━━━━━ Textauszug ━━━━━

Deutschland gedenkt der Opfer rechtsextremer Gewalt

"Jeder einzelne von uns ist gefordert"

Mit bundesweiten Gedenkminuten ist in vielen deutschen Städten der Opfer der Neonazi-Mordserie gedacht worden. Angehörige der Ermordeten riefen bei der zentralen Gedenkfeier für die Opfer rechter Gewalt zum gemeinsamen Eintreten gegen Fremdenfeindlichkeit auf. "Die Politik, die Justiz, jeder einzelne von uns ist gefordert", sagte Semiya Simsek, deren Vater im Jahr 2000 in Nürnberg von der Zwickauer Terrorzelle getötet worden war.

 (DR)

Das Berliner Konzerthaus am Gendarmenmarkt ist halbdunkel gehalten, als Bundeskanzlerin Angela Merkel (CDU) am Donnerstag bei der Gedenkfeier für die Opfer des Rechtsterrors ans Podium tritt. Im maßvollen Licht der großen Kronleuchter klingen ihre Worte umso deutlicher: Es sei "besonders beklemmend", dass die Angehörigen teils jahrelang unter falschen Verdächtigungen der Sicherheitsbehörden leiden mussten, sagt Merkel: "Dafür bitte ich um Verzeihung."



Die Jahre vor der Aufklärung müssten ein "nicht enden wollender Alptraum" gewesen sein, ergänzt sie vor den rund 1.200 Gästen der Veranstaltung, unter denen sich auch rund 80 Angehörige der Gewaltopfer befinden. Niemand könne die Jahre zurückbringen oder Schmerz, Zorn und Zweifel ungeschehen machen. Mit der Gedenkfeier solle aber auch gezeigt werden, dass die Angehörigen nicht länger allein mit ihrer Trauer dastehen.



Kirchen rufen zum Gebet für die Mordopfer rechtsextremer Gewalt Familien auf

Rechtsextremes Denken und Handeln seien mit dem christlichen Glauben unvereinbar, erklären der Ratsvorsitzende der Evangelischen Kirche in Deutschland (EKD), Nikolaus Schneider, und der Vorsitzende der katholischen Deutschen Bischofskonferenz, Robert Zollitsch, kurz vor der zentralen Gedenkfeier. "Wer die Würde und das Recht von Menschen missachtet, wer andere Menschen hasst, verletzt oder gar ermordet, der handelt gegen den Willen Gottes", heißt es in dem gemeinsamen Text.

━━━━━ Inhalt des Datensatzes ━━━━━

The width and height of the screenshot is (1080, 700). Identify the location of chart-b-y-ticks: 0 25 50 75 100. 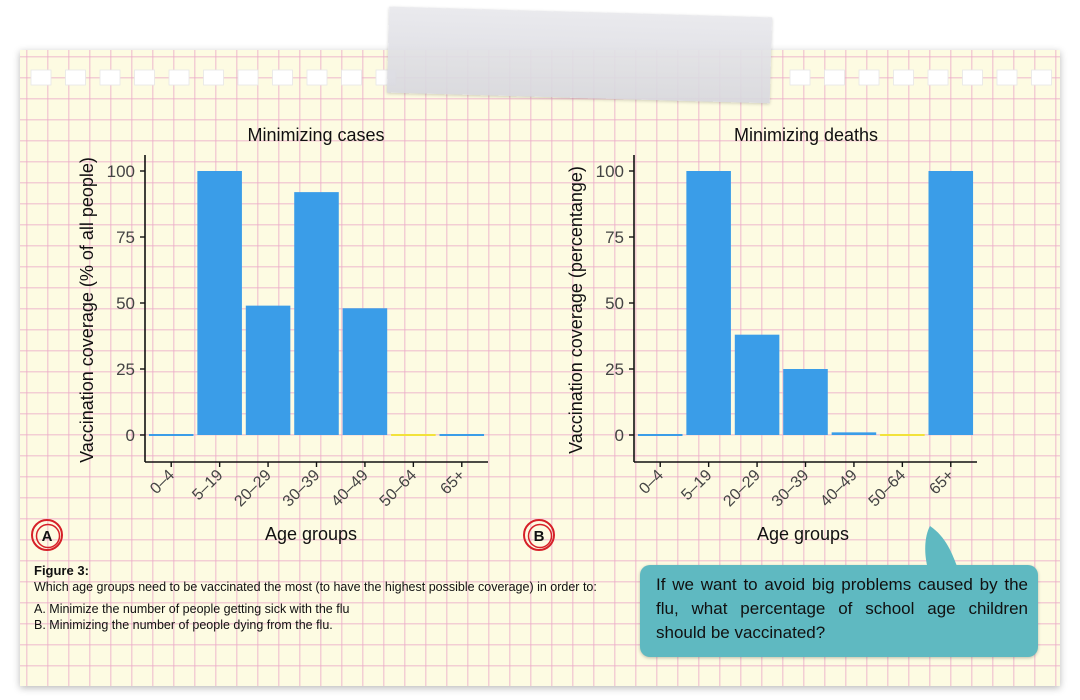
(615, 304).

━━━━━

Aufgabenstellung:
Beantworte anhand des Textauszugs folgende Fragen:
1. In welchem Jahr und in welcher Stadt wurde der Vater von Semiya Simsek getötet?
2. Wie viele Gäste waren ungefähr bei der Gedenkfeier im Berliner Konzerthaus, und wie viele davon waren Angehörige der Gewaltopfer?
3. Wer ist laut Text Vorsitzender der katholischen Deutschen Bischofskonferenz?

Die Antwort:
1. Im Jahr 2000 in Nürnberg.
2. Rund 1.200 Gäste, darunter rund 80 Angehörige der Gewaltopfer.
3. Robert Zollitsch.